When the Jays came into existence and they were looking for a radio play-by-play man late in 1976, heading into the inaugural season, already with Canadian experience, Cheek was at the top of the list. In fact, when you listened to the two men on their respective broadcasts, it was amazing the inflection, the intonation and the phrasing, how eerily similar they were. It's only fitting that Van Horne, of the two Canadian broadcasting icons, should reach Cooperstown first and even though the window of Cheek's opportunity is closing due to the passage of time since his tragic death, the fact that he is annually kept on the ballot by loyal Jays fans and their online campaign gives him a puncher's chance.
For 32 years, Van Horne was a hidden jewel of baseball. I travelled on the road with the Expos for an average of 75 games for 26 seasons and can honestly say that other than Vin Scully, God's protoype for the position, I never heard a better broadcaster on radio in any of those years, in any of those baseball towns. His call on the final out of Dennis Martinez's perfect game at Dodger Stadium of “El President, El Perfecto” has rarely been equalled in its brevity and dramatic flair.
“I think it's the simplicity of that call,” Van Horne said. “But that's for others to decide. Certainly the special moment adds to it. There aren't very many moments like that in baseball. I have never broadcast to make highlights or quirky comments. I try to think of the moment and try to make that moment special for the radio listener. Not to get in the way of what's happening on the field.”
But his most unique call will always be an Expos home run: “Up, up and away.” Van Horne told the story of how that phrasing came about. In the Expos' second season, he and his partner Russ Taylor listened to highlights and realized their home run calls were very similar. He was driving home to the West Island where he was a year-long resident, when he heard the hit song by the Fifth Dimension, “Up, Up and Away.” It got him thinking. He used it for a couple of weeks with no reaction, so he drifted back to other calls.
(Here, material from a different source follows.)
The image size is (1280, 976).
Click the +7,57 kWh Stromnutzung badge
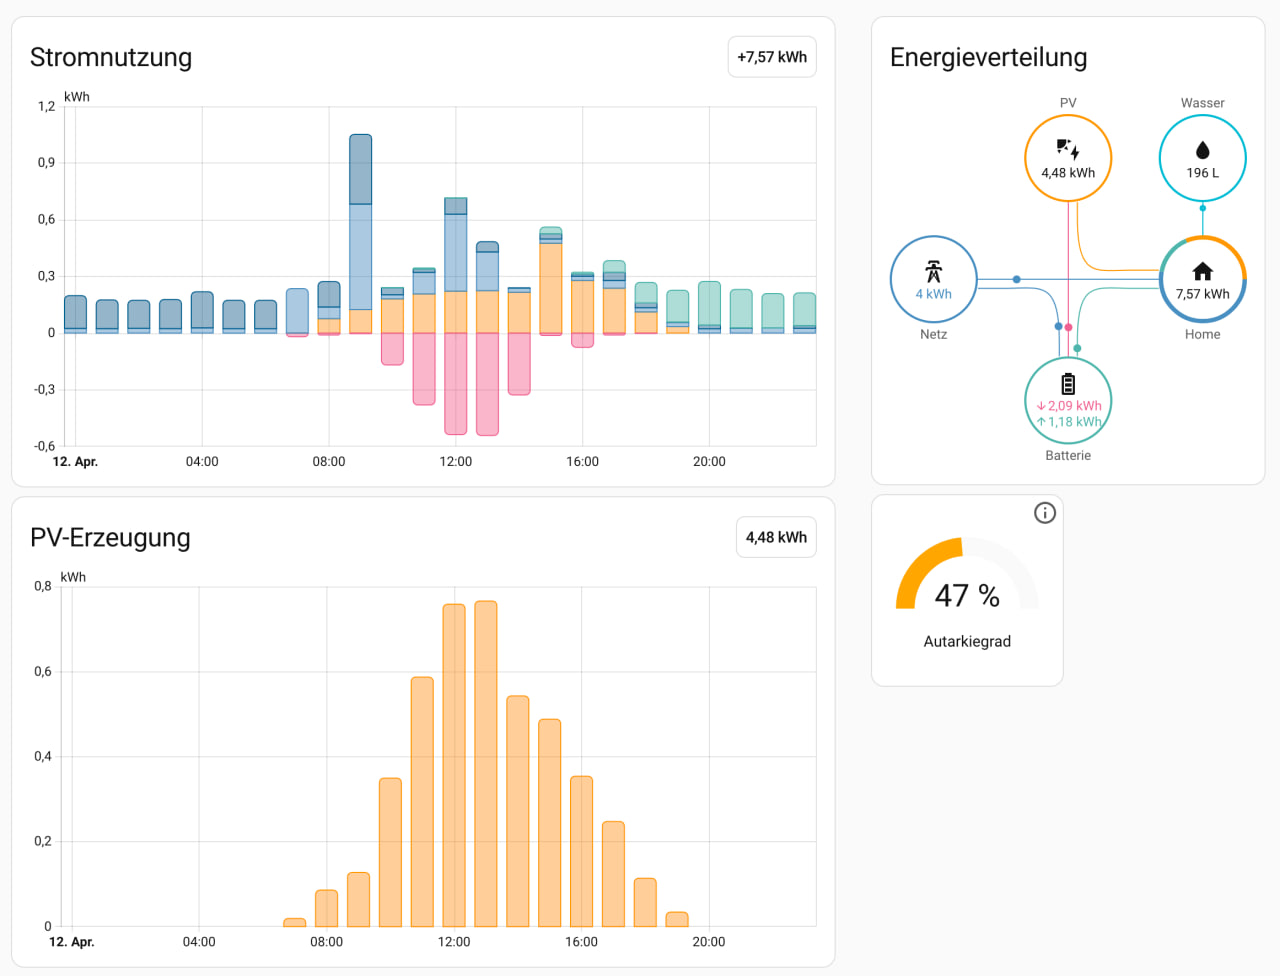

Van Horne recalled that as soon as he stopped, he was besieged by questions from fans and the team's president McHale. “What happened to your home run call?” It returned to stay.
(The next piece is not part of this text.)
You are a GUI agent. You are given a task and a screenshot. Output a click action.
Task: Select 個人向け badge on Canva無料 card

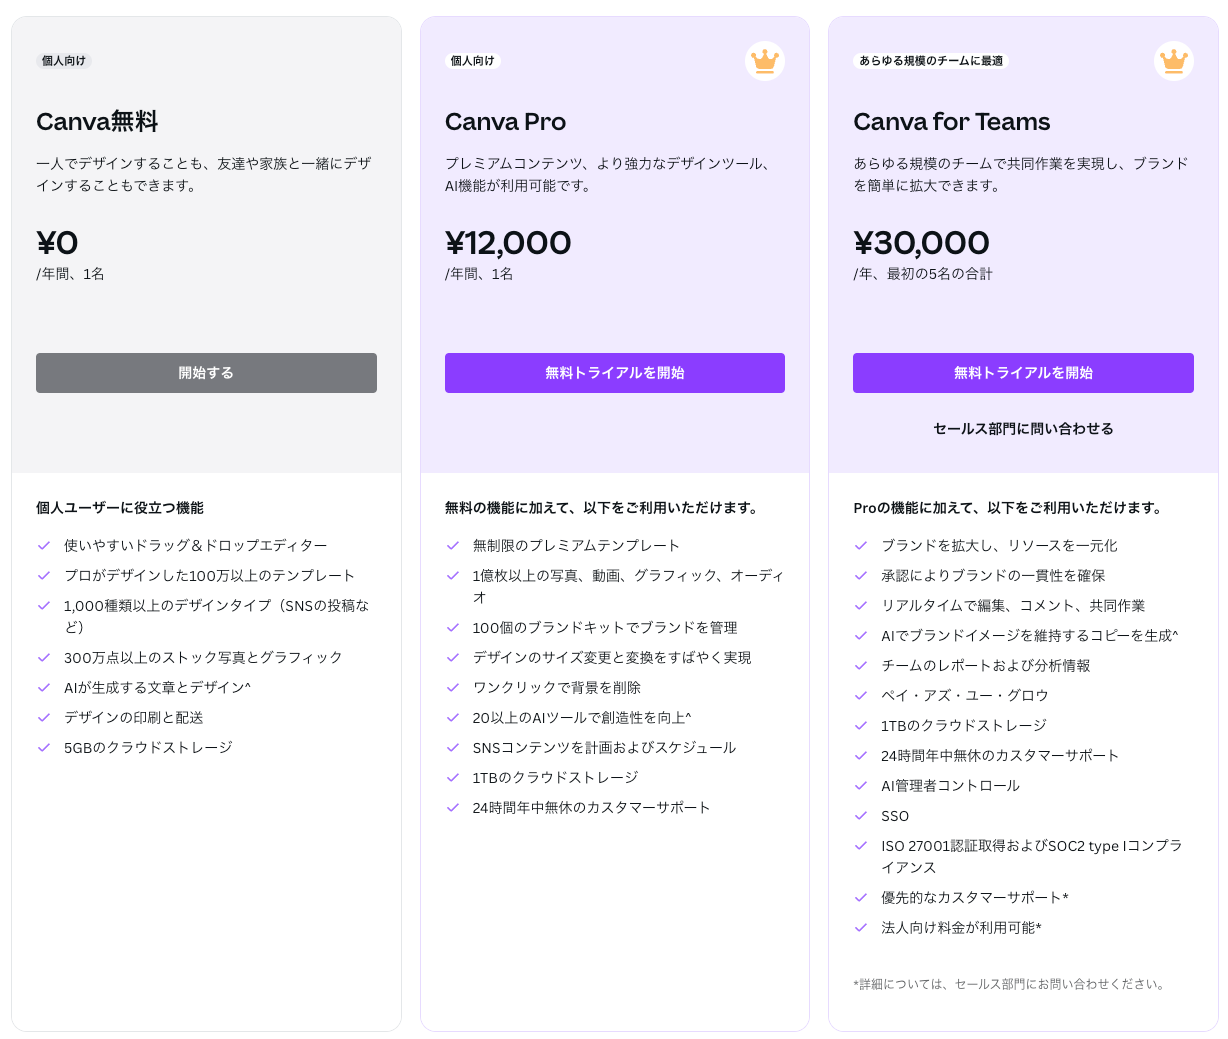click(x=62, y=60)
Van Horne's career in Montreal ended on a somewhat sour note. After the great strike of '94, English radio interest in Montreal was low in the late '90s. Negotiation stalled and interested stations played hardball with the Expos, insisting that the right be handed over for next to nothing. As such, there was one disappointing season in 2000 when Van Horne, one of the great voices in baseball was doing radio games for an Internet audience. Baseball cannot survive without radio.
“It wasn't very pleasant,” Van Horne recalled. “My escape daily was the 2-1/2 to 3 hours I was behind the mic to do the ballgame. The rest of the time was spent wondering what I was going to do the rest of my life. A good part of that season was spent agonizing over what next for me, for my family, for my livelihood as a baseball family. Openings at the major-league level don't come up very often.”
After Expos' owner Jeffrey Loria bailed on Montreal and took his talents to South Beach to take over the Marlins in a sweetheart deal, leaving the fate of the Expos in the hands of fatalistic MLB ownership, a spot opened up in the Marlins booth and Van Horne jumped at the chance to move on, to a better situation. By then, he was already a longtime resident of south Florida.
He is a Hall-of-Famer. I speak to Canadians, fans of a certain age, for whom Van Horne was their window to baseball growing up. He influenced an entire nation and generations of sports fans and without the interest and early success of the majors in Montreal, there might not be a Jays.